• _Page_
Another factor pointing China seaward is the dramatic boom in its economy, which has led to an explosion of trade, and thus to the concomitant explosion of commerce along the country’s coast. In 2007, Shanghai’s ports surpassed Hong Kong as the largest in the world, according to cargo handled. And by 2015, China will become the world’s most prolific shipbuilder, overtaking Japan and South Korea. Sea power is partially determined by merchant shipping, and China will lead the world in this area.
Above all, China’s demand for energy motivates both its foreign policy and national security policy: the need for an increasing, uninterrupted flow of energy to sustain its dramatic economic growth. Despite its increasing emphasis on coal, biomass, nuclear power, and other alternatives, China requires ever more oil and natural gas, and is the world’s second largest consumer of oil after the U.S. Concurrently, Chinese officials see this very need for imported petroleum products as a pressure point that a future adversary might exploit. (The need to diversify its energy sources helps explain why China deals openly with such an odious regime as Sudan’s.) China’s hydrocarbon use has more than doubled in the past two decades, and will double again in the next decade or two, even as domestic oil production has remained stagnant since 1993, when China became a net oil importer. That oil and natural gas come overwhelmingly—as much as 85 percent—from the Indian Ocean through the Malacca Strait en route to China’s Pacific Ocean ports. Importing oil via pipelines from Central Asia will not be enough; nor will the increased use of domestic coal. In particular, as the years roll on, China may become more dependent on Saudi Arabian oil and Iranian liquefied natural gas. Therefore, vital sea lines of communications (SLOCS) around the southern Eurasian rimland must be protected. Given China’s history as a great civilizational power since antiquity, and its relatively recent history as a victim of Western colonialism, why would Chinese leaders want to entrust such a vital defense detail forever to the U.S. Navy, the self-anointed protector of the worldwide maritime commons? If you governed China, with the responsibility of lifting hundreds of millions of Chinese into an energy-ravenous, middle-class lifestyle, you, too, would seek a credible navy in order to protect your merchant fleet across the Indian Ocean and western Pacific.
But the problem is that Chinese leaders are still many years away from having such a navy. Therefore, at the moment, according to the analyst James Mulvenon, they may be content to “free ride” on the “public good” that the U.S. Navy provides.2 Yet, as the Chinese navy is increasingly able to assume more and more responsibilities, such free ridership will become less necessary and the era of U.S.-China naval competition may begin in earnest, especially if America’s own fleet size goes down, bringing the two navies closer together in terms of capabilities.

• _Supplied data_
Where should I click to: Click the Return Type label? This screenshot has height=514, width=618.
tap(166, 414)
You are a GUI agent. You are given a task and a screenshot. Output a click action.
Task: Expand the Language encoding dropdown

• _Brief_
According to the passage above on China's turn toward the sea, in what year did China become a net oil importer?

• _Answer to this exercise_
1993